Dans ce contexte, nous nous demandons : quel est exactement l’effet pathétique chez Corneille ? Est-il présenté de la même manière entre les deux types de héros ? Est-il conforme ou non à la catharsis de la tragédie, précisée par Aristote ? En effet, nous pouvons déjà constater dans le Discours de la tragédie et des moyens de la traiter selon le vraisemblable ou le nécessaire l’attitude de Corneille sur l’effet pathétique de la tragédie. Selon lui, la force instructive de la pitié et de la terreur est partiellement substituable par celle de l’exemple[2], que nous repérerons facilement dans son théâtre. L’exemple du héros réussi, bien sûr. A part la force de l’exemple qui impose l’admiration, la crainte est quant à elle provoquée plutôt par les malheurs des héros manqués qui, tout en voulant se conduire comme de vrais héros, se trouvent enfin abandonnés dans l’impasse, d’où le désir du spectateur d’éviter un tel désespoir par plus de raisonnement dans ses décisions et plus de fermeté dans ses actions. Enfin la pitié, qui est provoquée dans tous les deux types de héros par la violence des tourments soufferts, par l’affrontement et le déchirement de ses propres blessures. 

Dans la thèse à venir, nous explorerons l’effet pathétique de la tragédie cornélienne, en comparant les héros cornéliens avec les héros de ses contemporains (notamment avec ceux de Racine), et les héros réussis avec les héros manqués. Cette comparaison sera centrée surtout sur la tension délicate entre le pathos et l’ethos. Comment s’affrontent-ils dans son théâtre ? En quoi la tension se présente-t-elle différemment par rapport à celle représentée dans d’autres théâtres ? Le mémoire que nous avons rédigé se concentrait sur le premier type du héros cornélien, alors que la future thèse focalise nos efforts plutôt sur le second type. Nous témoignons des efforts et de la chute irréversible des héros manqués, mais la chute est-elle la même que la chute traditionnelle du héros dans la tragédie ? Si la réponse est non, pourquoi est-elle différente par rapport aux autres chutes ? Tout reste à explorer.
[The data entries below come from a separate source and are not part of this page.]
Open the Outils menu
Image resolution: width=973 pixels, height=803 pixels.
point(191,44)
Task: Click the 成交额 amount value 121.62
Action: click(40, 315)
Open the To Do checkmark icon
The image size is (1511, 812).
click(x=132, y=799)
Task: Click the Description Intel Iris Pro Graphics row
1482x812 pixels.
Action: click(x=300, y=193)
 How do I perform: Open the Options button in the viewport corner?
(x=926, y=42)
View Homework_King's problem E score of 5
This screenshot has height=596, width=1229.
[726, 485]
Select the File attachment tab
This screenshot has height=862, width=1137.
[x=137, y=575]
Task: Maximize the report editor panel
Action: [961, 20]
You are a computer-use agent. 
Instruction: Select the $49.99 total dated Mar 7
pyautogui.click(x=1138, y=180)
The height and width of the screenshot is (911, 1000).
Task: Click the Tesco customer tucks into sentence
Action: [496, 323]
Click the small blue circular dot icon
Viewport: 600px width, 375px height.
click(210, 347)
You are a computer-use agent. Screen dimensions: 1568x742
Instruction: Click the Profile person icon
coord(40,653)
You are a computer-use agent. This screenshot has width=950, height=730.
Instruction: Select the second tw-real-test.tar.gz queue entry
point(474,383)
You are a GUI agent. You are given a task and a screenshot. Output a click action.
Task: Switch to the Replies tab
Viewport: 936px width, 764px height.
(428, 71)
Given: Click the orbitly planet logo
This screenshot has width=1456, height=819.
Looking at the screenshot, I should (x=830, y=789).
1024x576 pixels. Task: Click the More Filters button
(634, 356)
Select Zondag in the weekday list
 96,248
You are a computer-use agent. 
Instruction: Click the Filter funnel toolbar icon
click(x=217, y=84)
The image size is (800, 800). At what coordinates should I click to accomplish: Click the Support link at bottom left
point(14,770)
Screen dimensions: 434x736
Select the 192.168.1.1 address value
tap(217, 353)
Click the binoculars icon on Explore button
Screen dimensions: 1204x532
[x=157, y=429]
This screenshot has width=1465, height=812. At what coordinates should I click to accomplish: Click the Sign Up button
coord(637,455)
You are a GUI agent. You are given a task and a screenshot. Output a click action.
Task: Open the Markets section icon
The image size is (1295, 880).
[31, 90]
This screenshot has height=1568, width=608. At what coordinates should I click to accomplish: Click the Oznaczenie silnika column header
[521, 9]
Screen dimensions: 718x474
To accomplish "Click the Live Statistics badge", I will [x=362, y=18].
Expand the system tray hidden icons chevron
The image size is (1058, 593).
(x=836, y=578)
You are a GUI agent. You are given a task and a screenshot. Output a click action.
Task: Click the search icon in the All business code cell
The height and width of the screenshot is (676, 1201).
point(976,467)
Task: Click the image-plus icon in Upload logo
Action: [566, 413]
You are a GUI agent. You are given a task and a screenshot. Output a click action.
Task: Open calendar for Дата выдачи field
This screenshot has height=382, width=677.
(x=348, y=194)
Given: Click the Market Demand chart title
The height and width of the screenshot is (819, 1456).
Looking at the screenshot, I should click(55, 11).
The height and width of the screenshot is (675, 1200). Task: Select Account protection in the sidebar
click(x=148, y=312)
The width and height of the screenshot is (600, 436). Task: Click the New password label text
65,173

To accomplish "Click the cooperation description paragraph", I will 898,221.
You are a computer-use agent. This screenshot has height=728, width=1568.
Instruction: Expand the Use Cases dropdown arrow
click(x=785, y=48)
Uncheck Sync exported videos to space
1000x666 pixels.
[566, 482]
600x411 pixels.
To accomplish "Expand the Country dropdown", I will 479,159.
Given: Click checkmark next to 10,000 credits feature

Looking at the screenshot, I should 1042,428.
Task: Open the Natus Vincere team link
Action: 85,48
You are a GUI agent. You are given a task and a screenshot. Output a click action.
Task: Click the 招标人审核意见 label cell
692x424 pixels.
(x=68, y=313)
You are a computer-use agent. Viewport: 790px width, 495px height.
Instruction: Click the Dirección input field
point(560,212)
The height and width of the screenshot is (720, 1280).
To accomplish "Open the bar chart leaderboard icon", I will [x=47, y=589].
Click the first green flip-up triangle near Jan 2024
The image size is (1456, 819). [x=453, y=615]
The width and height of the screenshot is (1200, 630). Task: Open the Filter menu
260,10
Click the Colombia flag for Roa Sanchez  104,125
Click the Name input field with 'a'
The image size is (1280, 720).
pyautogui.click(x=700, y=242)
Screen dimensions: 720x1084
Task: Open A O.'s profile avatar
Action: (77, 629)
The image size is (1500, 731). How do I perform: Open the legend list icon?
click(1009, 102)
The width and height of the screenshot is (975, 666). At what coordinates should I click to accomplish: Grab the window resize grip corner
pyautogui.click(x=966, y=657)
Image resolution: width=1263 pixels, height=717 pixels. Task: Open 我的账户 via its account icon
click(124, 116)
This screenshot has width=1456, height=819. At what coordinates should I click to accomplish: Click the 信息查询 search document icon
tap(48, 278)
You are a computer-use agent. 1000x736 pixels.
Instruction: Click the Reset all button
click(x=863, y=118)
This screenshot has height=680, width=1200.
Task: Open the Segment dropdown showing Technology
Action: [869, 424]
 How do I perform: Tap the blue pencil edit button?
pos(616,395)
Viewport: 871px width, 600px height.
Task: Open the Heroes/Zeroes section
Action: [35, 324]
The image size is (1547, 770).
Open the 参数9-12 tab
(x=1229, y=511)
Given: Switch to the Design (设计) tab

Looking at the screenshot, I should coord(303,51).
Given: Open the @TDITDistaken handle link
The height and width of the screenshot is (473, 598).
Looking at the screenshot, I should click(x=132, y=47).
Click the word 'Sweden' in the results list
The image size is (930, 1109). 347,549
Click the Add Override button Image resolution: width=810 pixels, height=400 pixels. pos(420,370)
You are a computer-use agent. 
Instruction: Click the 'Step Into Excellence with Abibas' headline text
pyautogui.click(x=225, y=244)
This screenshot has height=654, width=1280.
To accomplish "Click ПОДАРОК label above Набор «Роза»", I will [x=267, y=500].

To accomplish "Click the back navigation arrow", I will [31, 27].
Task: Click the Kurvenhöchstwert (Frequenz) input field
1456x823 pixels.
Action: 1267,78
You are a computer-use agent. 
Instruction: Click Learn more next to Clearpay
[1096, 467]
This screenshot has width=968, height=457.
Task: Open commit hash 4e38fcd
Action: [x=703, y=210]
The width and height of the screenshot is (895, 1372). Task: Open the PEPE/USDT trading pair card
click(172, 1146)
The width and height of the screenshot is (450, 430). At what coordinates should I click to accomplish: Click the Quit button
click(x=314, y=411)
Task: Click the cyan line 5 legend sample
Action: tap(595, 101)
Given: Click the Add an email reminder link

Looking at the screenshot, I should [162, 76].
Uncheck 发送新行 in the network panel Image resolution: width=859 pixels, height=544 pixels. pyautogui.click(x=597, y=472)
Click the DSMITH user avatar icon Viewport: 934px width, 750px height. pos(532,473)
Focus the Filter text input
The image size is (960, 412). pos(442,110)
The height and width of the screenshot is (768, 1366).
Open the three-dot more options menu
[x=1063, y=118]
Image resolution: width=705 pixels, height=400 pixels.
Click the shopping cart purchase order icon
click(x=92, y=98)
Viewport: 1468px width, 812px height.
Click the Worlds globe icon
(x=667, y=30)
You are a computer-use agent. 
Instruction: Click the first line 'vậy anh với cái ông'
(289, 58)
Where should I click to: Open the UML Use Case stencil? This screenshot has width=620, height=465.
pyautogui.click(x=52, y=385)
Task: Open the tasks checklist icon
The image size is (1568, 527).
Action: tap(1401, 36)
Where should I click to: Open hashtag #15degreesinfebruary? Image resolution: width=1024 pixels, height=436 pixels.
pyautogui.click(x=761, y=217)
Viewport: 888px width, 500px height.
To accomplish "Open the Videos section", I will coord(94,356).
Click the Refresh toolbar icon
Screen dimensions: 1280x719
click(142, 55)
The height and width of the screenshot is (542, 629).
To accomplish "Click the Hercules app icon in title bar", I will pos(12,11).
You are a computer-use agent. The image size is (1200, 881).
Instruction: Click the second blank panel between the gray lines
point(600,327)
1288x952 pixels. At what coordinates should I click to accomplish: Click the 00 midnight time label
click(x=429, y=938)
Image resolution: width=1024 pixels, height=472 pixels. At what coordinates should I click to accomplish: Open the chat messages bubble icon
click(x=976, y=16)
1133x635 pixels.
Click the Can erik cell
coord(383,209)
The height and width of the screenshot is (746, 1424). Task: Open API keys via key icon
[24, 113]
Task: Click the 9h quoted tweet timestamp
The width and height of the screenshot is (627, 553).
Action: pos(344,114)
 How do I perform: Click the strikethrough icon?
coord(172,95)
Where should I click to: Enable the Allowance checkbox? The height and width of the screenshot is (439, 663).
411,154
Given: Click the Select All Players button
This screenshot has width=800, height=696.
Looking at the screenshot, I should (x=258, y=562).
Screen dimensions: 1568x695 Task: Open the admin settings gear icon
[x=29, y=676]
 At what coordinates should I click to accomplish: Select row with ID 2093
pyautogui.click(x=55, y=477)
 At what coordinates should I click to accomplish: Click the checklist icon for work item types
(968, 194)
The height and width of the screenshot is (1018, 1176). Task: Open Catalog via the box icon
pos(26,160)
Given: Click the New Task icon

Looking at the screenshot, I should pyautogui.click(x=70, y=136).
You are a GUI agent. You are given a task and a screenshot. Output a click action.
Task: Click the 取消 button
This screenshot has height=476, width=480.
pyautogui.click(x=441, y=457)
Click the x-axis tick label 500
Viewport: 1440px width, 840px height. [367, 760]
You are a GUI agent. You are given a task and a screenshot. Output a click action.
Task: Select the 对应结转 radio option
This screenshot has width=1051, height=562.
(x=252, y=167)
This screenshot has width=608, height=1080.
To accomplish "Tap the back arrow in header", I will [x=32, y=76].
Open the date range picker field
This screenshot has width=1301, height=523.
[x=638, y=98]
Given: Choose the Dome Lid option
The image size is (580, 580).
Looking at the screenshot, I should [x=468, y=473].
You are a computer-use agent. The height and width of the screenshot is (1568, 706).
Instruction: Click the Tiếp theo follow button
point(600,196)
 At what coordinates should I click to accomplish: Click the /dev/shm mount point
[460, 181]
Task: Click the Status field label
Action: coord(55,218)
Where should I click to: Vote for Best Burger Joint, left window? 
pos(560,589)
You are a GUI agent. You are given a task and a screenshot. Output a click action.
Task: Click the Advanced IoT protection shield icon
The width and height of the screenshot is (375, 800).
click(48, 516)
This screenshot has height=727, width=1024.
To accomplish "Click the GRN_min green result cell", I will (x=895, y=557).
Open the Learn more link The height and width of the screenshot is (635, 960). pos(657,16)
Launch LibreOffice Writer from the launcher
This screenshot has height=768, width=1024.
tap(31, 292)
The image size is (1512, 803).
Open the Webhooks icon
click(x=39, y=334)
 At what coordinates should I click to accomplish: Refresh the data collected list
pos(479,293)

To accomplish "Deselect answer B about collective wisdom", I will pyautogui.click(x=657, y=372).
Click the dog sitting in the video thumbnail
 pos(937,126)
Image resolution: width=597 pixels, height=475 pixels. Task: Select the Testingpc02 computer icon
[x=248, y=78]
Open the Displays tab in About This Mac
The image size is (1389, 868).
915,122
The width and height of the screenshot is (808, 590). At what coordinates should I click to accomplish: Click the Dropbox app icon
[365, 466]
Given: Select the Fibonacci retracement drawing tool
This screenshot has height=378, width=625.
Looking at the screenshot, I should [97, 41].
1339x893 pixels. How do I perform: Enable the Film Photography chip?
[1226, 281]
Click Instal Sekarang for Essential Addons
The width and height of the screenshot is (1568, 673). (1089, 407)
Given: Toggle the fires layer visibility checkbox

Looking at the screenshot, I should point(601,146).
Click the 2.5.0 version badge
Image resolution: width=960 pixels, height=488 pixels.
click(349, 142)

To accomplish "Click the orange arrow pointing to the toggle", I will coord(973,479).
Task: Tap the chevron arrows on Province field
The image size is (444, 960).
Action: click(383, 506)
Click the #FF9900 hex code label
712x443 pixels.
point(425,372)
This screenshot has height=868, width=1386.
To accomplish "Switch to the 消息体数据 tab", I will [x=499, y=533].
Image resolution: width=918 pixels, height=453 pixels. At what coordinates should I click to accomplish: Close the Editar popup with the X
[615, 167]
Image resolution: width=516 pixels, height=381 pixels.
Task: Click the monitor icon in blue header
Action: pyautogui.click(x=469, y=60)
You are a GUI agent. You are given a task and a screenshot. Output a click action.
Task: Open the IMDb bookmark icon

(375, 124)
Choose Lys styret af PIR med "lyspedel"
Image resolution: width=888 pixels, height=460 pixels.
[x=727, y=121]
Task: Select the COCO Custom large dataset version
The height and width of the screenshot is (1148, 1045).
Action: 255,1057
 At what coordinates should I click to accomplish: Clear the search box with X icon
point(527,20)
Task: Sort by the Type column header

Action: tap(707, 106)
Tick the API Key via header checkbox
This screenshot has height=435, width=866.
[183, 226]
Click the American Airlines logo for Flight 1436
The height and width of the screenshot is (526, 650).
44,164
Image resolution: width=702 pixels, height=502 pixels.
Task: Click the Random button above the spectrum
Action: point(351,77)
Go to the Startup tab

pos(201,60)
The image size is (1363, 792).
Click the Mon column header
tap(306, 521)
Afin de répondre aux questions posées ci-dessus, nous nous référerons d’une part aux œuvres théâtrales de Corneille, de Racine et des autres poètes typiques de l’époque, en les mettant en parallèle avec leurs théories dramatiques respectives. Nous remonterons également aux théories les plus classiques de la tragédie pour explorer les vicissitudes au fil du temps de l’attitude que nourrissent les hommes sur la tragédie et ses effets. Nous consulterons enfin aussi les études concernant le sujet de la thèse, notamment celles faites par George Forestier dans Passions tragiques et règles classiques.



[1] Voir Georges Forestier, Passions tragiques et règles classiques, Paris, Flammarion, 2007, p. 305 : Mairet – « la tragédie est comme le miroir de la fragilité des choses humaines, d’autant que ces mêmes rois et ces mêmes princes qu’on y voit au commencement si glorieux et si triomphants y servent à la fin de pitoyables preuves des insolences de la fortune ». Et plus loin, à la même page : les tragédies « ont été premièrement inventées, pour remontrer aux rois et grands seigneurs l’incertitude et lubrique instabilités des choses temporelles : afin qu’ils n’aient la confiance qu’en la seule vertu ».

 

[2] CH. Marty-Laveaux, Œuvre de Corneille, Paris, Hachette, 1862, p. 5498-5499.